▶ **Seitentext**:
_____
Und dieser „Ernstfall des Lebens“ kann immer und jederzeit eintreten, von uns wahrgenommen werden.

Drücken wir uns nicht davor.

Lassen wir die Augenblicke unseres Lebens nicht achtlos verstreichen. Sie sind zu kostbar dafür. Sie sind uns geschenkt, damit wir etwas daraus machen.

Unsere Persönlichkeit ändert sich nicht, sobald wir gestorben sind. Und unser Leben auch nicht mehr.Wir werden die sein, zu denen wir uns entwickelt haben – mit genau der Gottesbeziehung und –vertrautheit, die wir uns heute und hier schenken haben lassen, die wir zugelassen haben.

Ob es uns danach so vorkommen wird wie in einem fremden Land, in das wir eigentlich nicht wollten, oder wie die Heimat, die wir schon lange oder zumindest insgeheim erhofft haben, das, liebe Brüder und Schwestern, denke ich, liegt an uns.

Predigt                                                          

 

Liebe Brüder und Schwestern!

 

In den letzten Wochen haben sich 2  Gespräche mit Bekannten ergeben über den Tod und das Sterben.

Eine Dame hat über die Lektüre eines Buches gesprochen, in dem eine Mutter schreibt, wie sie mit der Trauer über den plötzlichen Tod eines Kindes umgeht. In diesem Buch hat sie mehrere Male (sinngemäß) gelesen: Man weiß ja nicht, was ist – es war so schrecklich, ich wollte Gewissheit, einen Hinweis, wie es ihm geht … Die Autorin sucht eine Frau auf, die Kontakt mit dem Jenseits aufzunehmen verspricht, um diese Gewissheit zu bekommen.

Und vor ein paar Tagen sagt eine eigentlich gläubige Frau, Kirchgeherin: Man weiß ja nicht, was dann ist, ob und wie es weitergeht …

 

Liebe Schwestern und Brüder: Wir könnten es wissen.
_____
▶ **Datenzeilen**:
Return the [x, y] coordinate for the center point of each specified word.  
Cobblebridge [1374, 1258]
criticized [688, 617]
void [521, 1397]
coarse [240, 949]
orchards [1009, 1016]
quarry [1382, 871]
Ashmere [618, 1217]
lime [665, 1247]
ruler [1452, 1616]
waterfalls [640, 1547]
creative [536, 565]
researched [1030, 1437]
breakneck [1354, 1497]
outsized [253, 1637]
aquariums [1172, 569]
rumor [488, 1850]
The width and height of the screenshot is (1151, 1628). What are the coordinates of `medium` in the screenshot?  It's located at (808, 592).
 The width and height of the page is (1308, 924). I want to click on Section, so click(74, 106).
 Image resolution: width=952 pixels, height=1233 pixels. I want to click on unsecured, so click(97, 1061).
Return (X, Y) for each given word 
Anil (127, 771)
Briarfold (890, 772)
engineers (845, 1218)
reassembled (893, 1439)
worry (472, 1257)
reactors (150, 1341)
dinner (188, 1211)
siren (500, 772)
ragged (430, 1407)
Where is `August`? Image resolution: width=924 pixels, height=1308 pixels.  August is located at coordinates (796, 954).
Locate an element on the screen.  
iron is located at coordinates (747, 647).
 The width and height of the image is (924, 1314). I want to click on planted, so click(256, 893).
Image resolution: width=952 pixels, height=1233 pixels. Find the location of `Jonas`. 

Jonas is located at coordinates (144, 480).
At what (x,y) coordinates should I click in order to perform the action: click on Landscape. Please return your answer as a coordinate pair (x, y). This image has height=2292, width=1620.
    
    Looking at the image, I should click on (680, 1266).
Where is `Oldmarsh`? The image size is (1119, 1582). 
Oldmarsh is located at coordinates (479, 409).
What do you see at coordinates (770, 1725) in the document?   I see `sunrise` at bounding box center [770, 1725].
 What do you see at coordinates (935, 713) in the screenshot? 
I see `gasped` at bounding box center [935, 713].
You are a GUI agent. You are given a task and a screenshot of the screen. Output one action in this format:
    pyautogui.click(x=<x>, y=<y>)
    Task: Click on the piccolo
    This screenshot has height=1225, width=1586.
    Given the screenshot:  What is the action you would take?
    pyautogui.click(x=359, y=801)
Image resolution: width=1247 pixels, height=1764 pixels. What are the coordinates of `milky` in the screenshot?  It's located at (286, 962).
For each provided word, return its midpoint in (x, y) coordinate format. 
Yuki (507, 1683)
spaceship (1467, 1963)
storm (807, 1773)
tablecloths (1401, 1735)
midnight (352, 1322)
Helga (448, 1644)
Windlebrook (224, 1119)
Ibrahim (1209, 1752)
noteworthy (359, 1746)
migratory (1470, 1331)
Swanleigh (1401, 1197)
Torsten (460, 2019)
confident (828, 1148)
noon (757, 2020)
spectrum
_____
▶ **Aufgabenstellung**:
**A)** Wen sucht die Mutter in dem Buch auf, von dem die Predigt berichtet, um Gewissheit zu bekommen?
**B)** Ändere den Abschnitt der Predigt von „Drücken wir uns“ bis einschließlich „etwas daraus machen.“, indem du „Augenblicke“ durch „Momente“ ersetzt.
**C)** Führe die Predigt über Tod und Sterben im Anschluss an ihren letzten Satz weiter.

▶ **Schriftliche Antworten**:
**A)** Eine Frau, die verspricht, Kontakt mit dem Jenseits aufzunehmen.

**B)**
Drücken wir uns nicht davor.

Lassen wir die Momente unseres Lebens nicht achtlos verstreichen. Sie sind zu kostbar dafür. Sie sind uns geschenkt, damit wir etwas daraus machen.

**C)**
Die Frage nach dem ewigen Leben ist eine zentrale, wenn nicht die zentrale Frage in allen Religionen – und im Christentum erst recht – wir sind die einzige Religion, die ein Vorbild hat, der „drüben“ war und zurückgekommen ist.

 

Zu Allerseelen, dem Gedenktag aller Verstorbenen, ist es angebracht, 2 oder sogar drei Problembereiche auseinanderzuhalten:

  1. was passiert im Sterben, was ist danach? Und
  2. Wie gehe ich als Trauernde/r mit dem Verlust eines Nahestehenden, geliebten Mitmenschen um? Und
  3. Wie verhalte ich mich, wie gestalte ich mein Leben glücklich und sinnvoll mit meinem eigenen Tod vor Augen?

 

Das heutige Evangelium zeigt einen Weg, der vielleicht überrascht, aber sehr nahe liegend ist.

Ich denke mir: Manchmal wäre ich gern an der Stelle Martas – ich würde gern mit Jesus über den Tod reden.

Es ist ein Gespräch, wo beide einander ernst nehmen. Klartext. Keine Ausflüchte. Offene Begegnung.

Und dieses Gespräch hilft – Jesus trauert ja selbst – Marta ist getröstet, bevor Jesus ihren Bruder wieder aus der Grabhöhle heraus und ins Leben zurückruft.

 

Liebe Brüder und Schwestern: Wir sind an Martas Stelle. Es ist kein Problem, mit Jesus zu reden – über den Tod, aber auch über das Leben und über Gott und die Welt – einfach über alles.

Die Freundschaftsbeziehung – Jesus möchte nichts lieber als mit uns eine haben wie mit Marta und ihren Geschwistern.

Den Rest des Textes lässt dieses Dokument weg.